##### Provided data #####

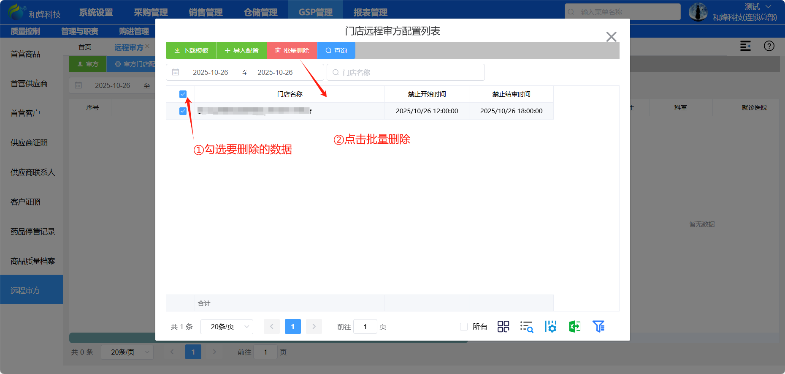This screenshot has width=785, height=374.
Task: Click the 批量删除 button
Action: pyautogui.click(x=292, y=51)
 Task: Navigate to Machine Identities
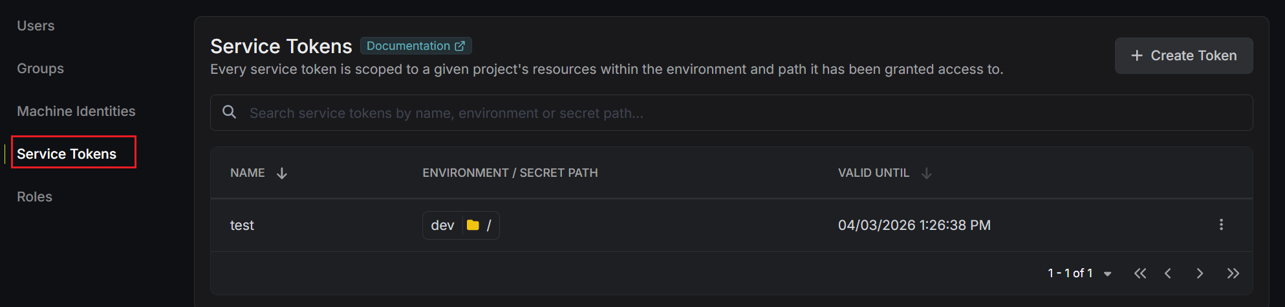[76, 111]
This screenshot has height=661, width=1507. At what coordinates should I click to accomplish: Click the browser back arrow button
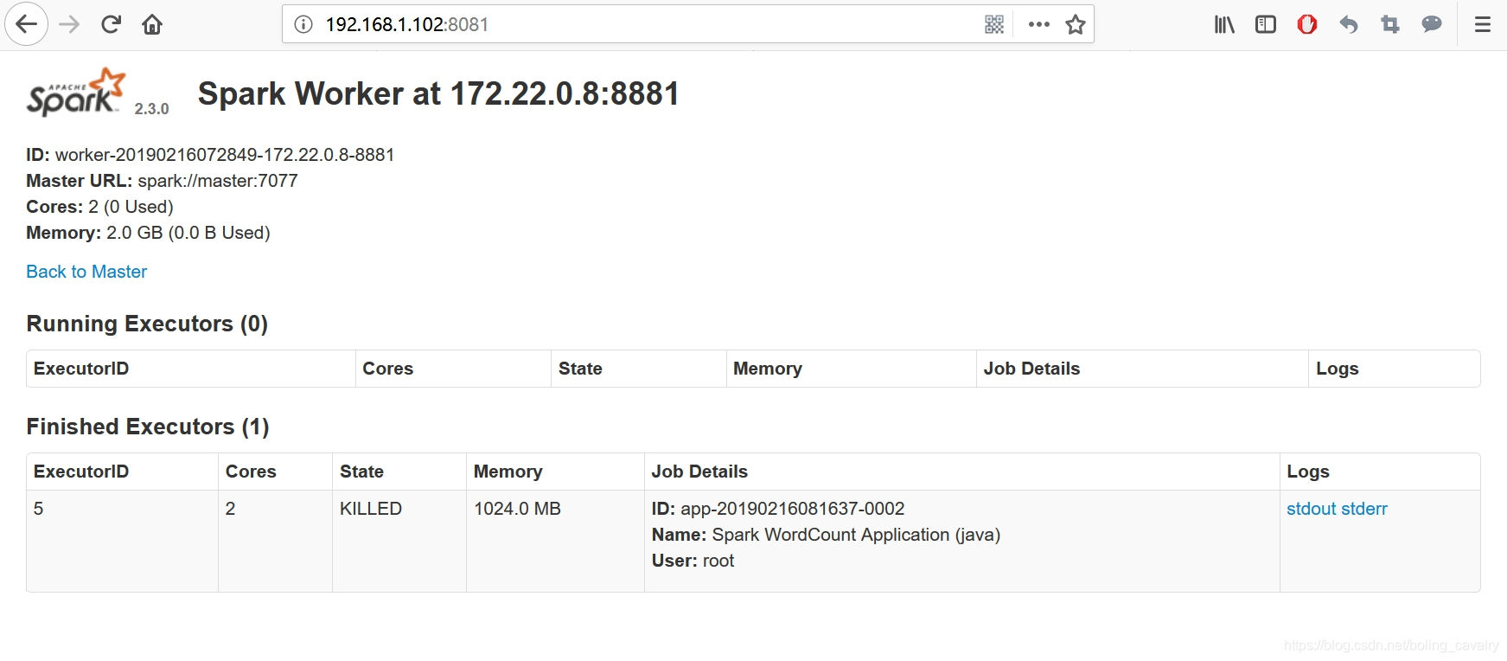(27, 24)
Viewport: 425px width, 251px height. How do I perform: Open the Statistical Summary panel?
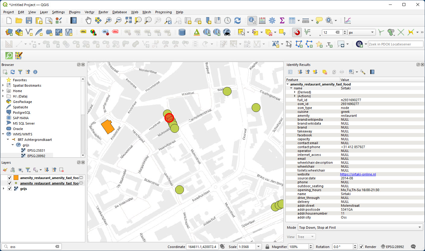(x=282, y=20)
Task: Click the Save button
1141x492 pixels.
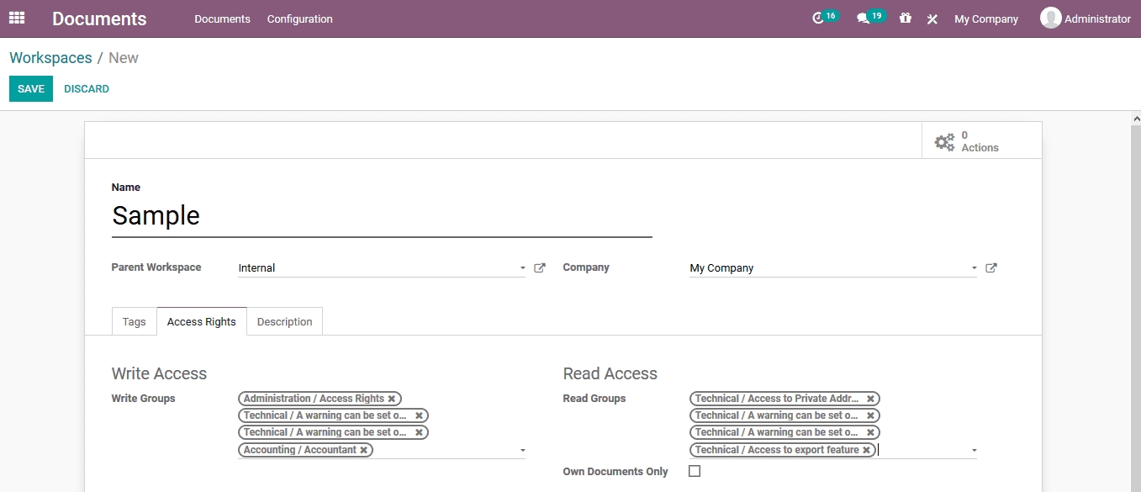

#####

→ **Task details**
Omitting all pictures, restate word for word the lines from the one containing "Viewport: 425px width, 251px" through the last line of the data.

→ **Task output**
Viewport: 425px width, 251px height. How do I perform: Open the Statistical Summary panel?
(x=282, y=20)
Task: Click the Save button
1141x492 pixels.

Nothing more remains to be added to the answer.